### What the exercise asks
From the listing below, restate word for word the lines from the line containing "The height and width of the screenshot is (252, 296)." down through the line containing "Task: Click the tweet". Exclude pictures.

--- Records for this task Enclosed Below ---

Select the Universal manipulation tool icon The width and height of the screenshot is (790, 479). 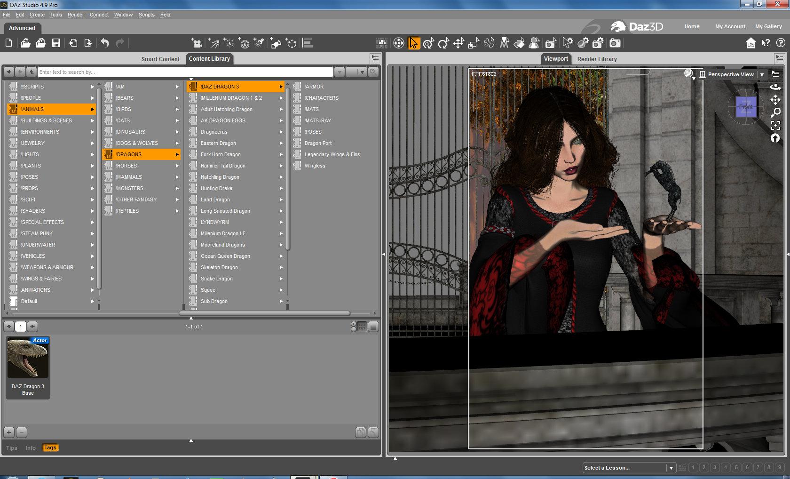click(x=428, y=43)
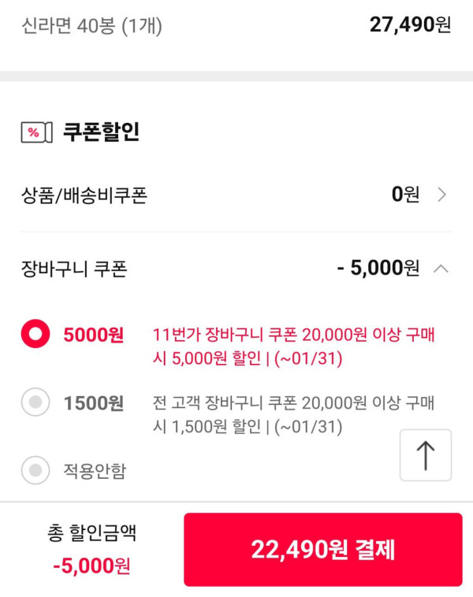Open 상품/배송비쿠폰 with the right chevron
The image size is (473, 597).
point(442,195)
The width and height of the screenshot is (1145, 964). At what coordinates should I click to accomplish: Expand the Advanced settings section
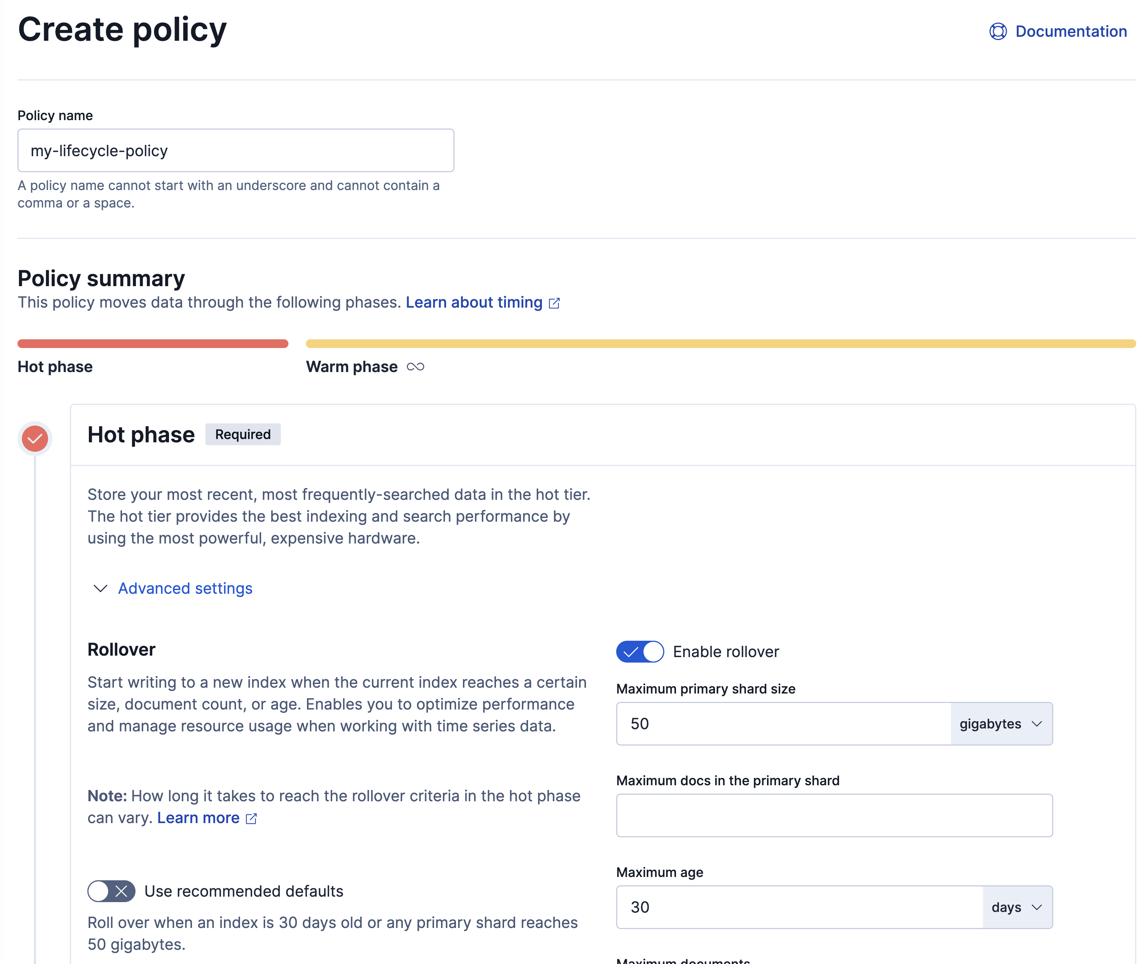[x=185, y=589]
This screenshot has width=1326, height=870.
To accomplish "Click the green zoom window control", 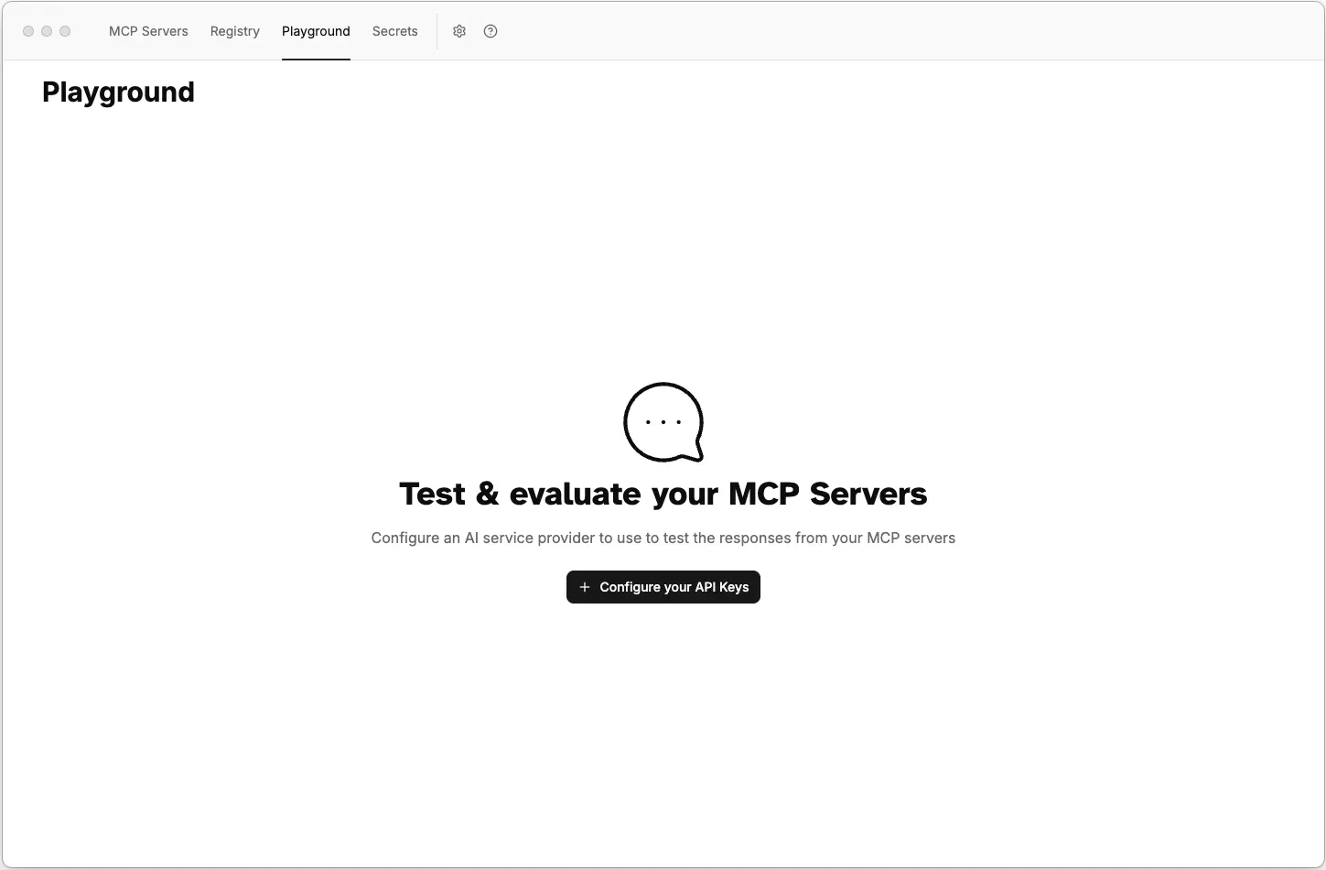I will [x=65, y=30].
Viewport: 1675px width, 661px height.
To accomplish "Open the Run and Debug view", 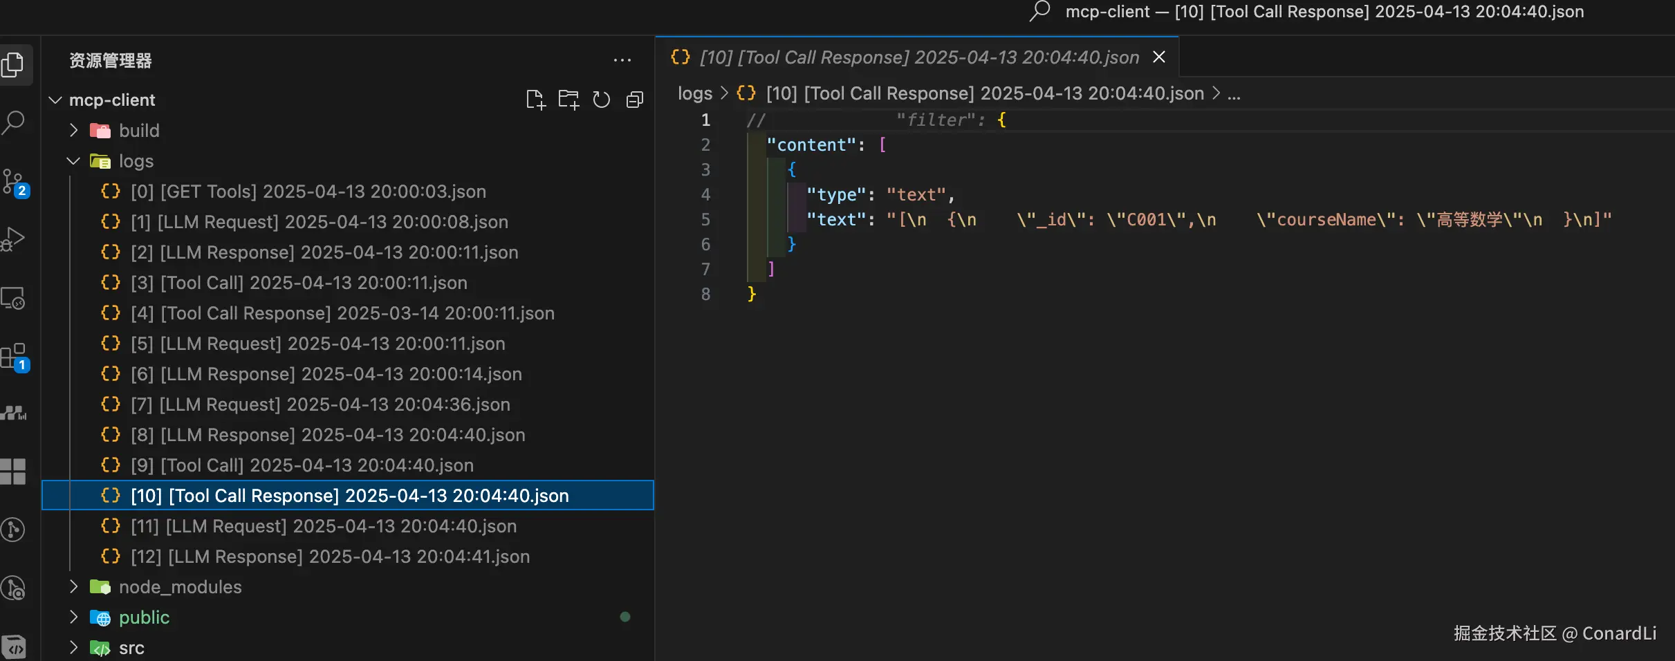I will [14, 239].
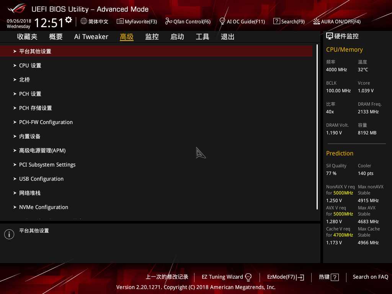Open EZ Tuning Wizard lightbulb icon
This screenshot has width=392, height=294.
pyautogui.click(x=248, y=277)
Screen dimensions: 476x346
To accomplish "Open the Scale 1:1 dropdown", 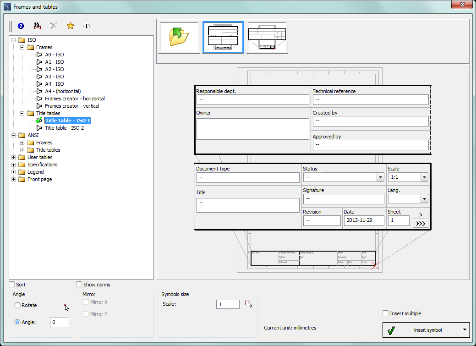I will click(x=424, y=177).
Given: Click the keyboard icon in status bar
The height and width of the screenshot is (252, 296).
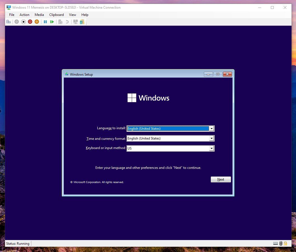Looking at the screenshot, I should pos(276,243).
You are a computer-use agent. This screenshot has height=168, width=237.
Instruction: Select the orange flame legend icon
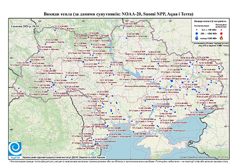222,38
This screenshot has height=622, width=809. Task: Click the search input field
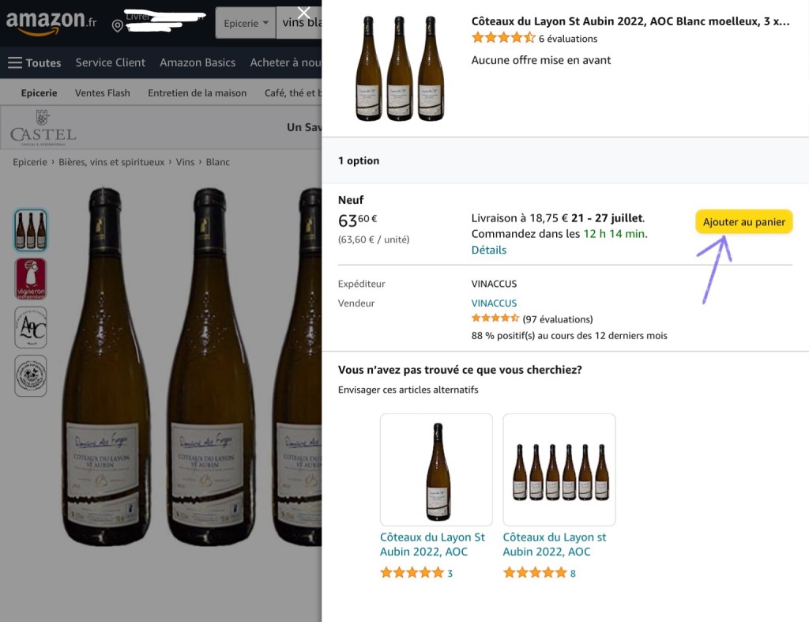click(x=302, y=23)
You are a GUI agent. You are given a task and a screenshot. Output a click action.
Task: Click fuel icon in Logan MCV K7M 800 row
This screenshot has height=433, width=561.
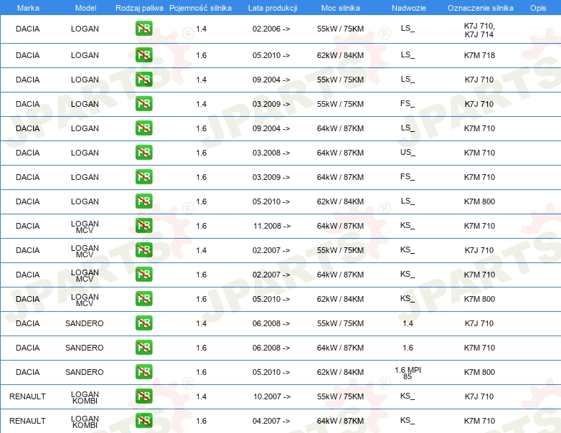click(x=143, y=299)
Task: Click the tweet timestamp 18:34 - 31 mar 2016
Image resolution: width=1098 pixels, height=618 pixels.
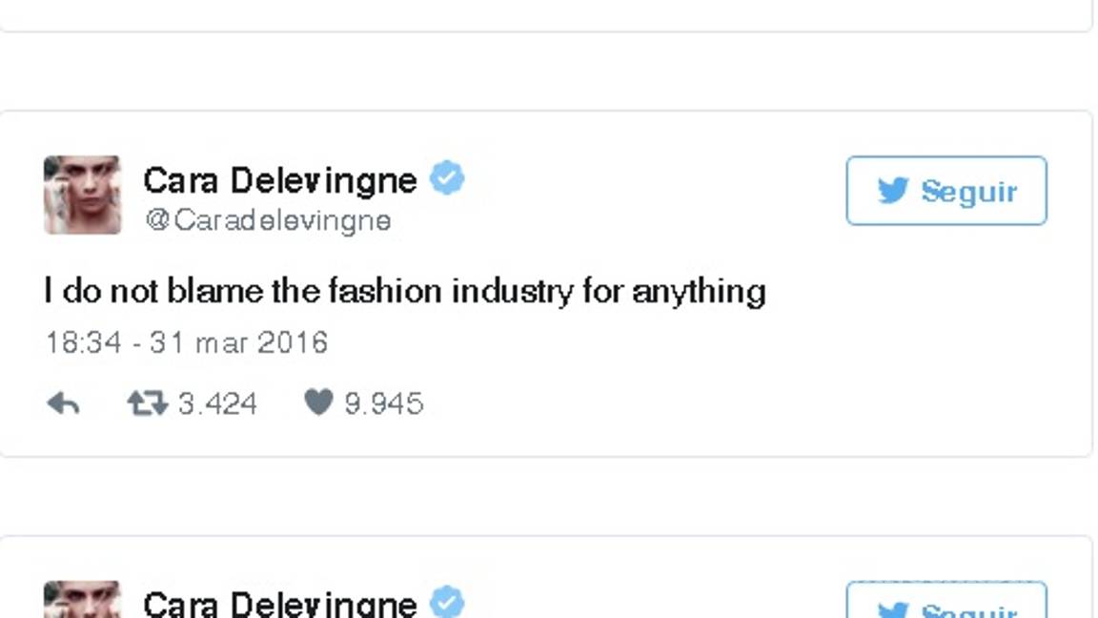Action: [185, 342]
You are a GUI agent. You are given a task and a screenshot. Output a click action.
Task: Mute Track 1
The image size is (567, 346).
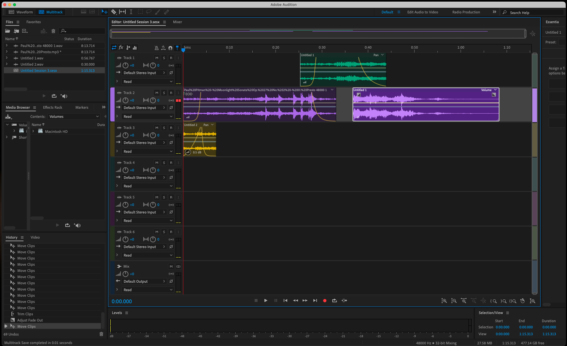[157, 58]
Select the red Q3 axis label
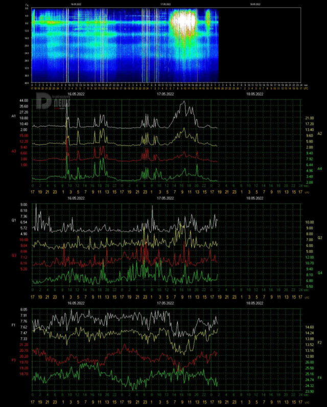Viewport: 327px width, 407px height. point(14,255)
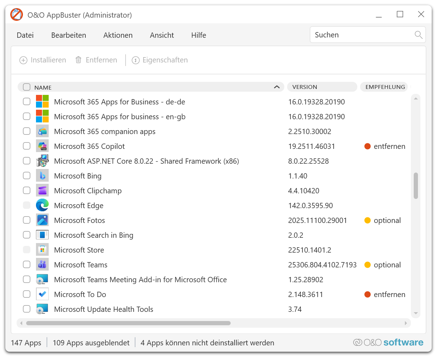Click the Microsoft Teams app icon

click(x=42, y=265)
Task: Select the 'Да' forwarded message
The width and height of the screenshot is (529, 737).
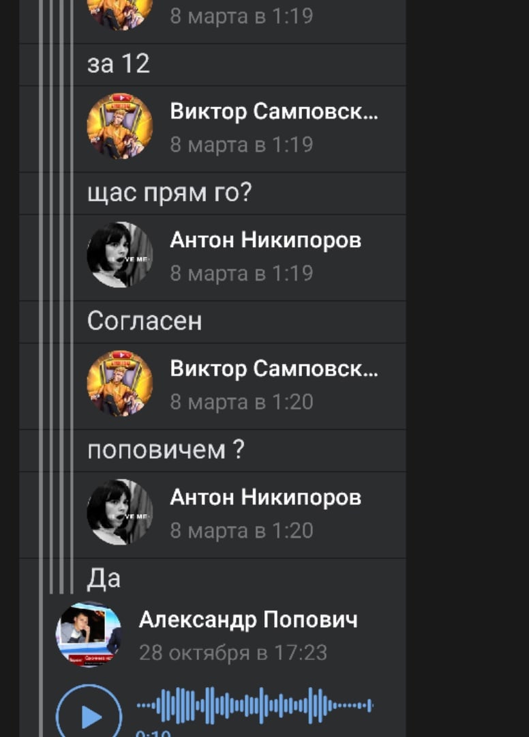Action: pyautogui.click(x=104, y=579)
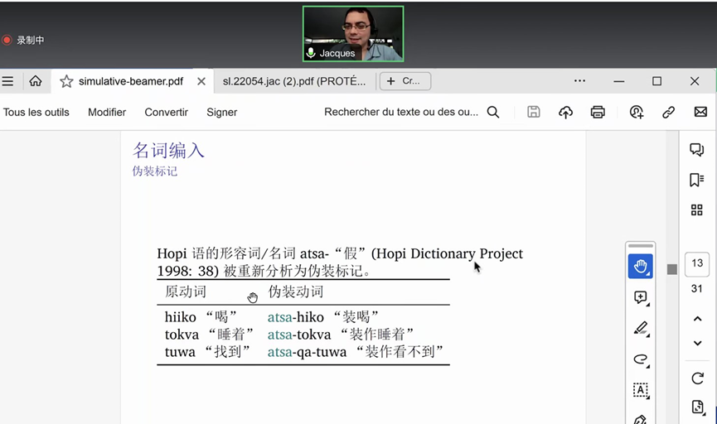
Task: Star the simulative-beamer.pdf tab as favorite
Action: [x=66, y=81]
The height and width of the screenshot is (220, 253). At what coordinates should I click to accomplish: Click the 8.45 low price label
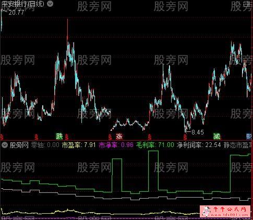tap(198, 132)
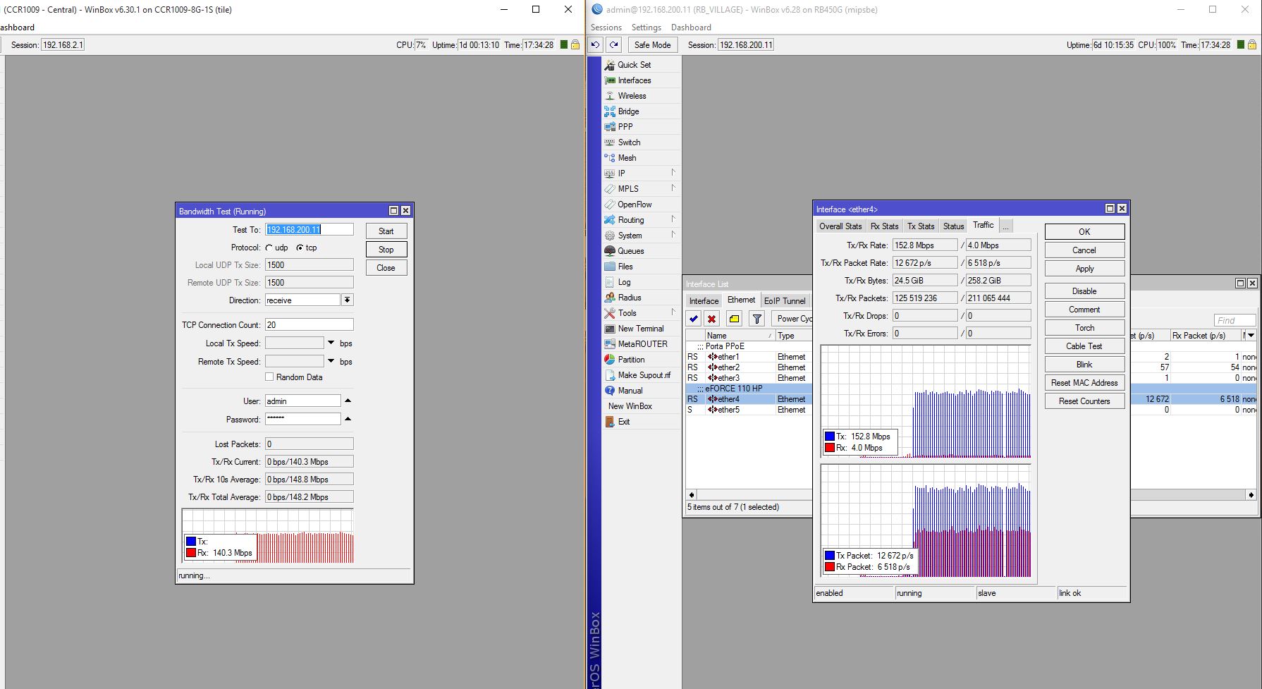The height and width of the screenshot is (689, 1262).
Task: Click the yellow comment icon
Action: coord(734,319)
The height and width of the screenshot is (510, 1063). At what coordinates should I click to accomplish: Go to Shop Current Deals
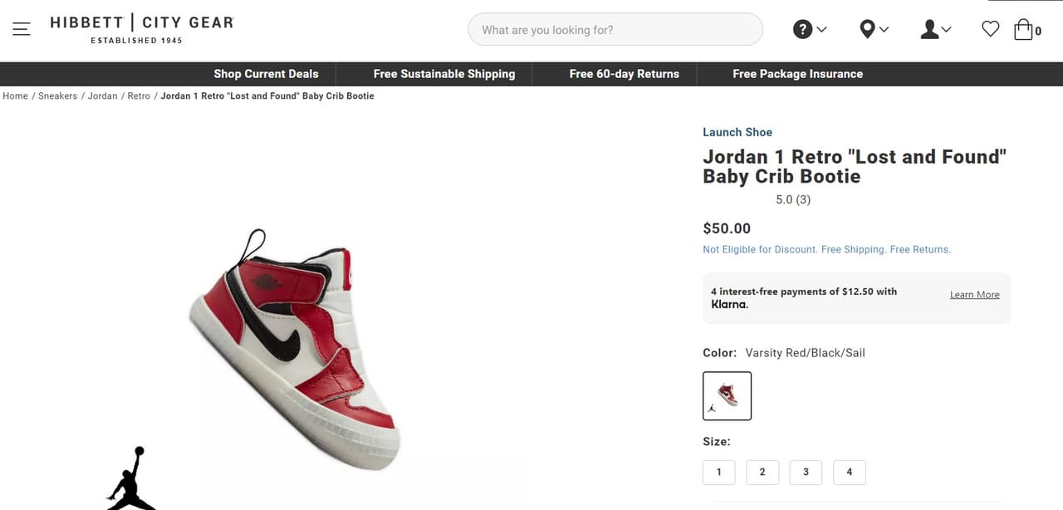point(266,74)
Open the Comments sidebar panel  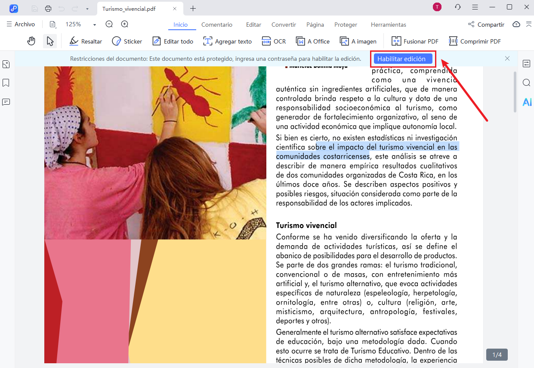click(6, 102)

--- End of Enclosed Records for this task ---

### Reply to the exercise
The height and width of the screenshot is (252, 296).
Looking at the screenshot, I should pos(276,243).
You are a computer-use agent. This screenshot has height=168, width=237.
Instruction: Select the orange flame legend icon
222,38
This screenshot has height=622, width=809. Task: Click the search input field
click(x=302, y=23)
You are a GUI agent. You are given a task and a screenshot. Output a click action.
Task: Click fuel icon in Logan MCV K7M 800 row
This screenshot has height=433, width=561.
click(x=143, y=299)
Task: Click the tweet timestamp 18:34 - 31 mar 2016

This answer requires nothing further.